CULTURASENIGALLIA

La miseria, l’ingiustizia e il mare nella Senigallia del dopoguerra

La miseria, l’ingiustizia e il mare nella Senigallia del dopoguerra

Il racconto che un protagonista di quegli anni, Alessandro Barucca, detto Lissa nato nel 1934, fa nel suo libro che sarà presentato alla Biblioteca Antonelliana giovedì 24 gennaio e al Circolo del Ciarnin venerdì 25

SENIGALLIA – “Se avrete la fortuna di conoscerlo, per prima cosa stringetegli le mani. Saranno loro a raccontarvi la sua vita. Mani forti, callose, deformate dallo sforzo continuato di salpare nasse, cime e reti quando non c’erano i verricelli idraulici per farlo. Mani rassicuranti che infondono schiettezza e fermezza, sincerità e forza, amicizia e volontà di non arrendersi mai. Mettetevi poi comodamente seduti perché, quando inizierà a raccontarvi la sua vita, sarà un fiume in piena, inarrestabile. Uno tsunami di storie reali, vissute che vi travolgeranno e che non riuscirete più a dimenticare. Le altre tante storie che non sono entrate in questo libro.”

E’ quanto scrive Daniele Palestrini nella postfazione, parole che descrivono bene l’autore de “A futura memoria: la miseria, l’ingiustizia e il mare”. Si tratta di Alessandro Barucca detto Lissa, pescatore e bagnino, poi operaio Sacelit ma sempre testimone critico dei suoi tempi.

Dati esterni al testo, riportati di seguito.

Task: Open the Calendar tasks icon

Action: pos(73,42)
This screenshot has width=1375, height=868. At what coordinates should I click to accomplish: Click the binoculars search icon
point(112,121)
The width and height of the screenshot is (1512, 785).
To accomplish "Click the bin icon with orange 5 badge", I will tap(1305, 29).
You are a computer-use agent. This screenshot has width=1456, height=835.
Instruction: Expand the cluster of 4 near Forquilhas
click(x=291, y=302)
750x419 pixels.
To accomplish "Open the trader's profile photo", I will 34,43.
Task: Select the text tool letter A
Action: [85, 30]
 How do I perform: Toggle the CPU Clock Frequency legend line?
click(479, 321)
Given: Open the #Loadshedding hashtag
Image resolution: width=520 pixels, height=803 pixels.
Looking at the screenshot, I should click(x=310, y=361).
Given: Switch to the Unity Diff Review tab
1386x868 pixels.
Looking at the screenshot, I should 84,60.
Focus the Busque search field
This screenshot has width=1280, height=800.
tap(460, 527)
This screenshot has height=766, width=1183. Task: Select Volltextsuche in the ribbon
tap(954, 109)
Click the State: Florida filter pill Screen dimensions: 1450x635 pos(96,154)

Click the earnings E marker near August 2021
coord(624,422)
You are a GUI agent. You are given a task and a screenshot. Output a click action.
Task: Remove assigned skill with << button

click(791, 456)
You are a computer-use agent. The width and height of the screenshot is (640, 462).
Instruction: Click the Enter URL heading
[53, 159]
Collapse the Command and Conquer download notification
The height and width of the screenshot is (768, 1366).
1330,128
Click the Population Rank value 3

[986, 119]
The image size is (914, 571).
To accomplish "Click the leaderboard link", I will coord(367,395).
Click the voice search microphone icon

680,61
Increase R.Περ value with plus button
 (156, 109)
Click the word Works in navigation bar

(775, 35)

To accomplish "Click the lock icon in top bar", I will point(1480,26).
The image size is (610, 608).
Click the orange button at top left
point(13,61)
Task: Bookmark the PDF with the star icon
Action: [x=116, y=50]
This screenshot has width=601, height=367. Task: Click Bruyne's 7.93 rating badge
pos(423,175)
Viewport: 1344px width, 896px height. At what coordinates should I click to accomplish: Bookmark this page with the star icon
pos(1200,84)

Il suo libro verrà presentato alla biblioteca Antonelliana di Senigallia, giovedì 24 gennaio alle ore 17.30 e al circolo Fratelli Bandiera del Ciarnin, (Lungomare Da Vinci) venerdì 25, alle ore 18.

Molte delle storie di Lissandrin, raccontate in queste memorie, le ho viste svolgersi in prima persona o sentite raccontare più e più volte dai miei familiari e dai tanti personaggi, la maggior parte suoi parenti, che hanno popolato i luoghi della mia infanzia e nutrito le mie fantasie di ragazzino.” A dirlo è Leonardo Barucca, nella prefazione del libro, e continua: “Posso quindi testimoniare che è tutto vero, che non c’è nulla di inventato o di esagerato nelle pagine che seguono.”

Memorie, quindi che sono una testimonianza preziosa sul novecento, un secolo così travagliato e così ricco, visto attraverso gli occhi, e attraverso l’intelligenza (la facoltà di capire le cose e di ragionarci) di chi occupa i gradini più bassi della società.

Una lettura, come sostiene in una nota al testo Giuseppe Omenetti che “è stata come quella di una fiaba, scritta con affetto e ormai  distacco, comprese le “incazzature” e i periodi più crudi, perché,  dopo tanto tempo, subentrata la vecchiaia, tutto si è fuso e composto nella attuale  personalità del protagonista di cui,  in definitiva, può dirsi che nonostante il periodo difficile in cui gli capitò di nascere ha fatto una bella vita, il cui senso è stato quel  tenere “la schiena dritta”  che, come in tutte le favole, ne rappresenta  la morale e molti altri utili  insegnamenti”.